EAST LONGMEADOW Bobby Bonner has no qualms about standing in front of a jam-packed room and saying, without hesitation, that in the peak of his professional baseball career with the Baltimore Orioles, he said sayonara, turned in his glove and headed to Zambia, Africa to devote his life to missionary work.

He tells this story with such conviction that considering him walking on any other path that doesn't lead him to a church in East longmeadow on a cold March night seems ludicrous.

Last month The Reminder reported on a group of teens working to raise funds to attend a missionary trip in Zambia. This trip, a part of International African Missions (IAM Ministries), founded by Bonner, has led him to East Longmeadow to participate in First Baptist Church's Missions Conference, March 7-11.

A good crowd has turned out to see the ex-baseball player. The pews are full and the attendance has spilled out into the entranceway where people sit and listen from folding chairs.

He commands everyone's attention. Not just by his enthusiastic tone of voice and funny narrative, but he moves across the front of the church making eye contact and using his hands in place of words it's captivating.

He talked about the time he was awakened in the middle of the night in Africa to talk to people about Jesus Christ. Bonner explained about villagers and their families who traveled 20 plus miles to hear about Jesus some wanting to be baptized before the sun had even risen. Water conditions were poor. Bonner said the nearest river was swarming with crocodiles and the only other option for water was a leech pit. They opt for the latter.

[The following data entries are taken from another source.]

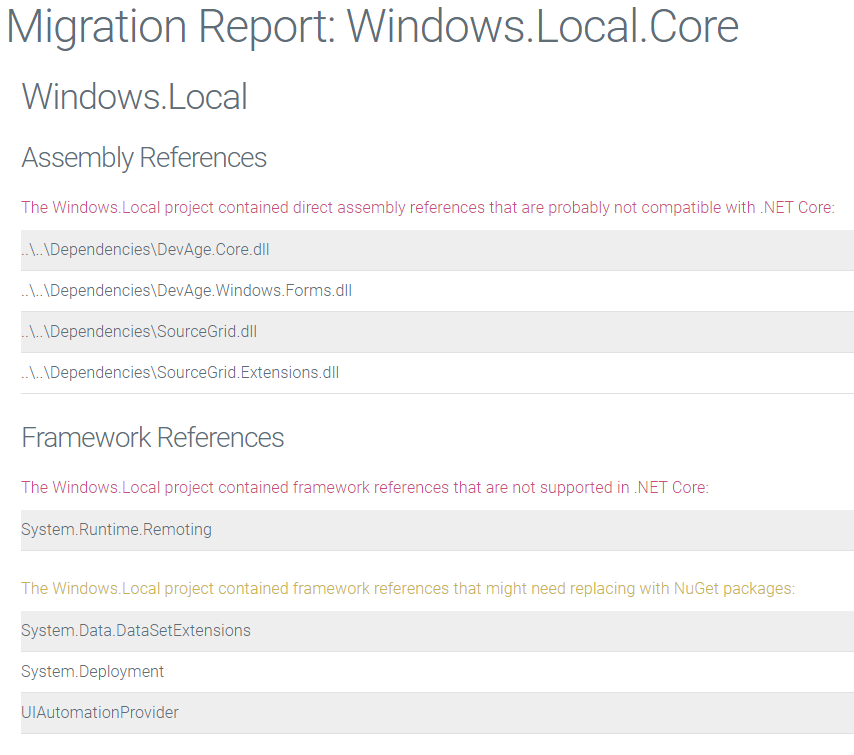Click the Migration Report page title
Viewport: 854px width, 755px height.
coord(372,27)
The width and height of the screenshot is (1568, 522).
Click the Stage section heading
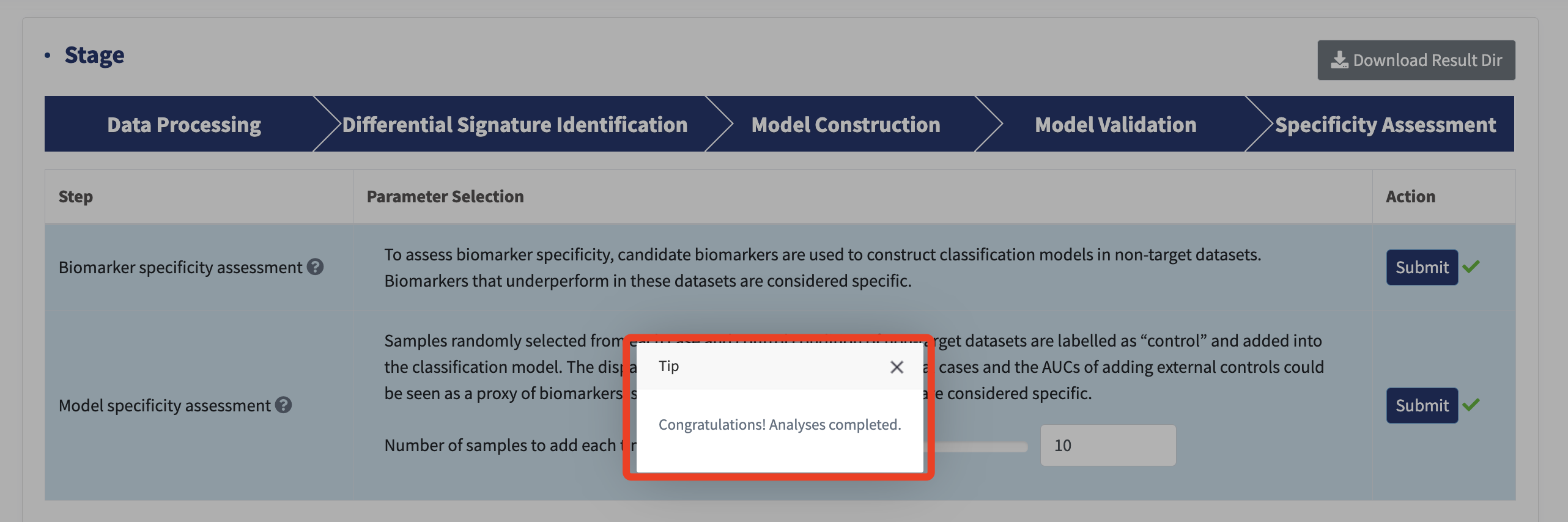point(94,55)
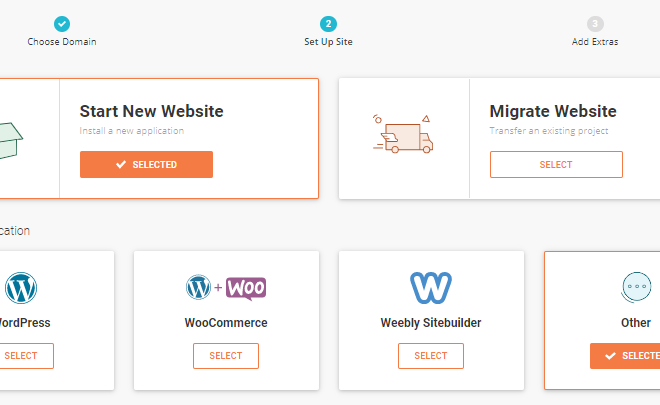
Task: Click the Start New Website heading
Action: pyautogui.click(x=152, y=111)
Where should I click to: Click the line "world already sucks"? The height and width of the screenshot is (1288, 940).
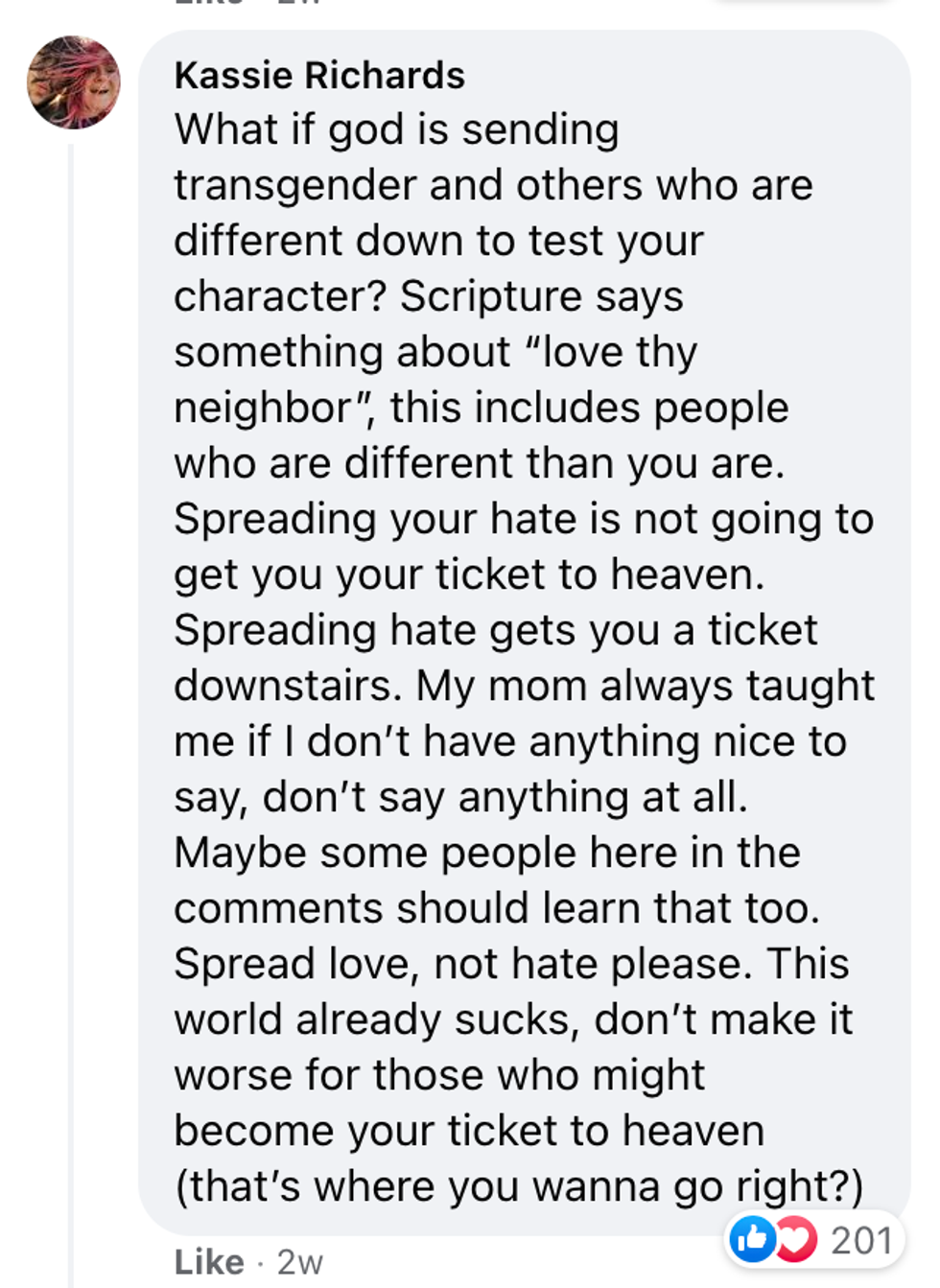tap(376, 1019)
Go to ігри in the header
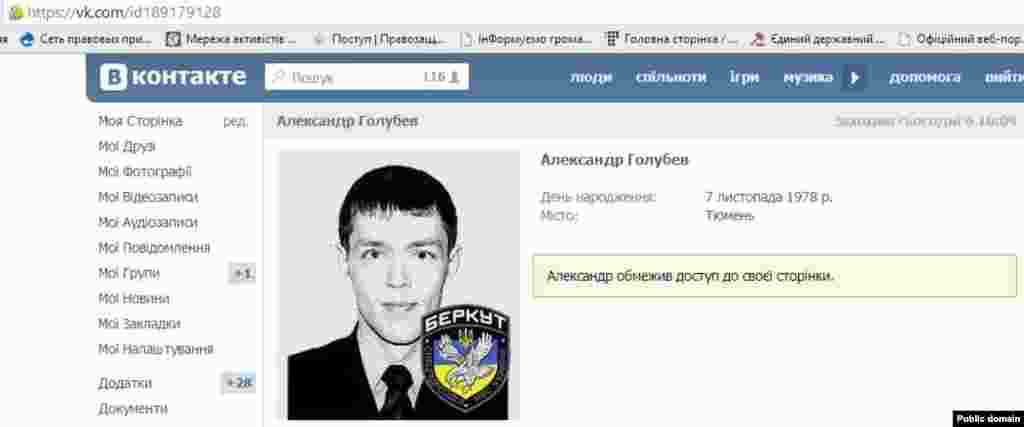 (x=744, y=78)
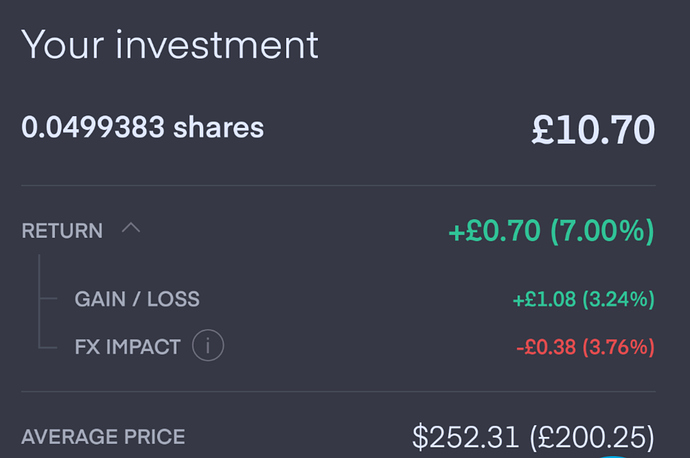Click the £10.70 investment value
690x458 pixels.
(593, 129)
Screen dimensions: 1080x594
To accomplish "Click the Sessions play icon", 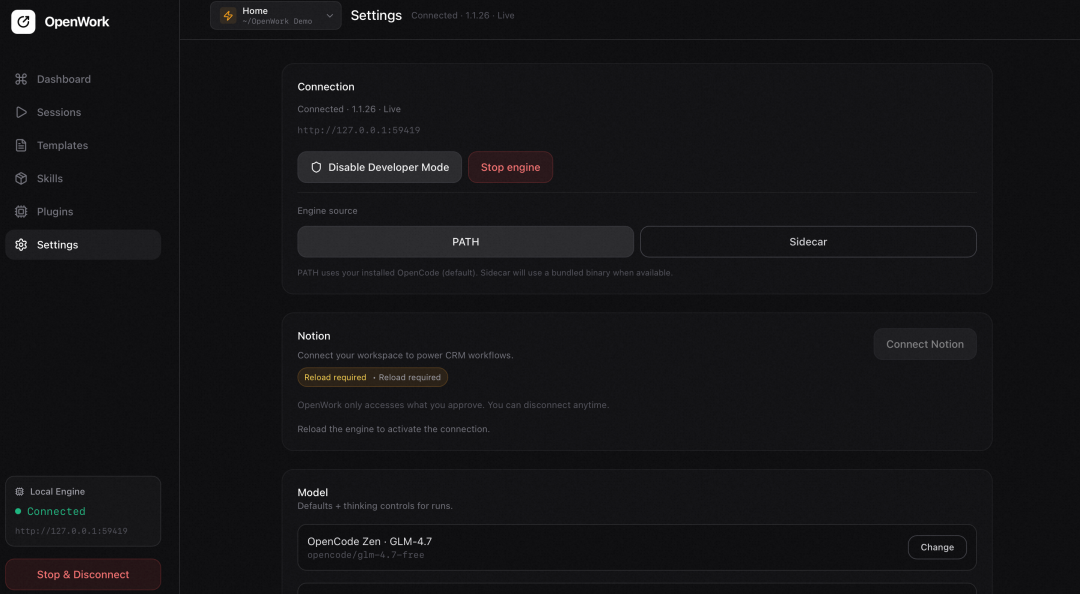I will pos(21,112).
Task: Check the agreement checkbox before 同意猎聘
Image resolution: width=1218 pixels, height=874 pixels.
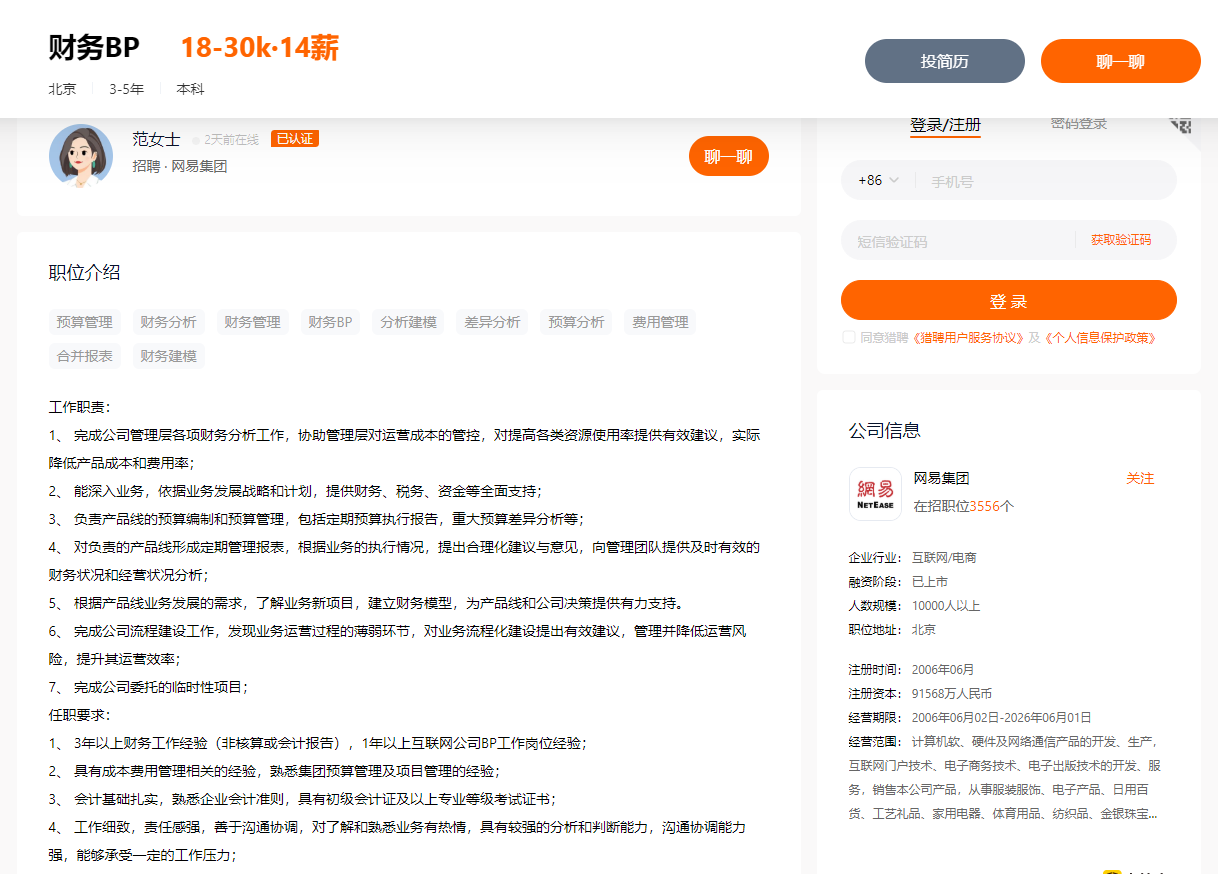Action: (847, 337)
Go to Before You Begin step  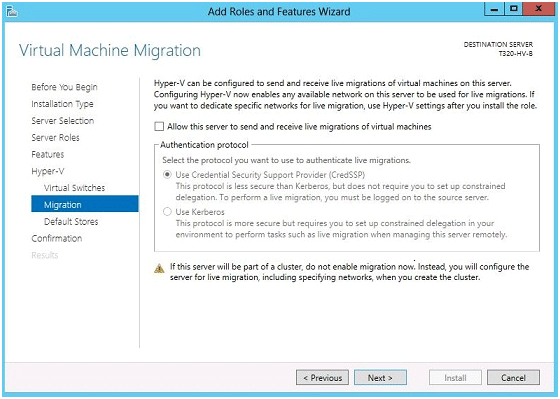coord(64,87)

It's clear that he's excited to share what he's learned about God, even if it means traveling across the ocean to do it. So how did he get here?

A shortstop, Bonner was drafted in the third round in 1978. A year into professional baseball, he said he went to church with his wife Becky and realized he was a sinner. He said that was the day he asked Jesus Christ to come into his heart.

But, according to him, his teammates didn't seem too responsive to the change in him, and it wasn't long before he was called into the management office and told he was, "taking this Jesus thing too far."

At the end of the 1984 season, a free agent and receiving offers from four major league clubs, Bonner walked away from the sport. In 1988, he and Becky took their four daughters to Zambia and have been missionaries ever since.

They have helped start over 200 churches in six African countries. They have also worked to create orphanages, clinics and Bonner said they are hoping to start a hospital.

He told The Reminder that he hopes First Baptist Church will "partner with us" in continuing missionary work. He encourages Christians to tell others about the love of Jesus.

He doesn't seem to mind talking about his old baseball career. In fact, any conversation that starts about it eventually leads to his current job of bringing people to God. By his knowing smile it's obvious that he's aware of this vehicle. Even before this reporter manages to slip away, his good-bye handshake turns into a warm pat and he's checking to see if Jesus is a personal friend of mine.